When I take stock of my life, day by day, I realize how limited I am and how even those requirements Hashem has placed upon the people of the nations sometimes seem far beyond my abilitites. Why do I think I’d do any better in davening three times a day with a minyan, donning tzitzit, laying tefillin, observing Shabbos, keeping glatt kosher, and many of the other mitzvot of Torah?

He explains that both Shabbos and Mikdash (the Sanctuary) represent a dimension of love between Hashem and His nation, the former in time and the latter in space. On Shabbos, Hashem, as it were, invites every Jew to spend the day in His House, to live in the holiness of Hashem’s embrace and bask in his radiance. The Mikdash, too, represents this loving relationship, as symbolized by the two Cherubim that faced each other in the Sanctuary’s innermost chamber, the kodesh hakodashim.

-from “A Mussar Thought for the Day,” p.99
Thursday’s Commentary on Parashas Kedoshim
A Daily Dose of Torah

I have to recognize that, while God loves the whole world and while the Gentile disciples of Messiah are also loved and cherished by Hashem, it is Israel who receives a special love and relationship with the Almighty, and without Israel’s “chosenness,” we Gentiles would have no hope at all. Thus, God has given His people Israel, the Jewish people, special gifts as well as special obligations, in this case, Shabbat and the Holy Temple.

It’s not that we Gentile believers won’t have a role or a place in either in future Messianic Days, it’s just that we shouldn’t forget where they came from or to whom they were given.

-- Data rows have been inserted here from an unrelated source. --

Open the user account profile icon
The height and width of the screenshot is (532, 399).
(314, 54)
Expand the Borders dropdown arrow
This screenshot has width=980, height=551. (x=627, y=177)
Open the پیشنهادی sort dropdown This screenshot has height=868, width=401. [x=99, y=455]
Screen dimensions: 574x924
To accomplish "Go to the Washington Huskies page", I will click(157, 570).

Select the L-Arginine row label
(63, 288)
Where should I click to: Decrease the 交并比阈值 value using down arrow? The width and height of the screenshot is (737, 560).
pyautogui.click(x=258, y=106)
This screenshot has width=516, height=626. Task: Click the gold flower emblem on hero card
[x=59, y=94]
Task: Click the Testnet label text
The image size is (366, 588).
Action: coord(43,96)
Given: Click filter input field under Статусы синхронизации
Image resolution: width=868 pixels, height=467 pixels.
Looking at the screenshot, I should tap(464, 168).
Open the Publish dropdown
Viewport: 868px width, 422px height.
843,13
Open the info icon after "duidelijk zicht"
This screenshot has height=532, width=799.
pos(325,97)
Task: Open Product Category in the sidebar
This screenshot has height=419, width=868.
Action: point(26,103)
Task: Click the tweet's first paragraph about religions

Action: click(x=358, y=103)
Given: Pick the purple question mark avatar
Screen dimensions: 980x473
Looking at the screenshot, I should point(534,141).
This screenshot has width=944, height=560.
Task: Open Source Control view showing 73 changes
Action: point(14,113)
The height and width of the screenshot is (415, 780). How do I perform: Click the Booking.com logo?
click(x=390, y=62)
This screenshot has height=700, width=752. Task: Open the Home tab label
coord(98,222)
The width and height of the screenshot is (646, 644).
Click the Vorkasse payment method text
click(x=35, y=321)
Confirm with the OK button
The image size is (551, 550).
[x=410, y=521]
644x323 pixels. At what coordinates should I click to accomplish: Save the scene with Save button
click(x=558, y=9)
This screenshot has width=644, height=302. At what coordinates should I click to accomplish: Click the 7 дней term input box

This date marks the death of Judah P. Benjamin (1811-1884), an American-Jewish statesman. Benjamin was the second Jew to serve in the U.S. Senate, representing Louisiana. When another senator accused him of being an “Israelite in Egyptian clothing,” Benjamin, who had married into a prominent Roman Catholic family, replied: “It is true that I am a Jew, and when my ancestors were receiving their Ten Commandments from the immediate Deity, amidst the thundering and lightnings of Mount Sinai, the ancestors of my opponent were herding swine in the forests of Great Britain.”

-from “This Day in Jewish History,” Iyar 11
Aish.com

Judah Benjamin’s reply to his fellow senator is as relevant today as when he first spoke those words.

I suppose in some sense, this is why my wife goes to shul on Shabbos and I stay home, mow the yard, and try to fix the broken sprinkler system so that I can water our lawn. It’s not that I’m necessarily forbidden from worshiping with my wife. After all, there are plenty of intermarried couples, both at the Chabad, and at our local Conservative/Reform synagogue. It’s just that it’s more important for her to observe the mitzvot associated with Shabbos than it is for me, because she is a Jew and I’m not.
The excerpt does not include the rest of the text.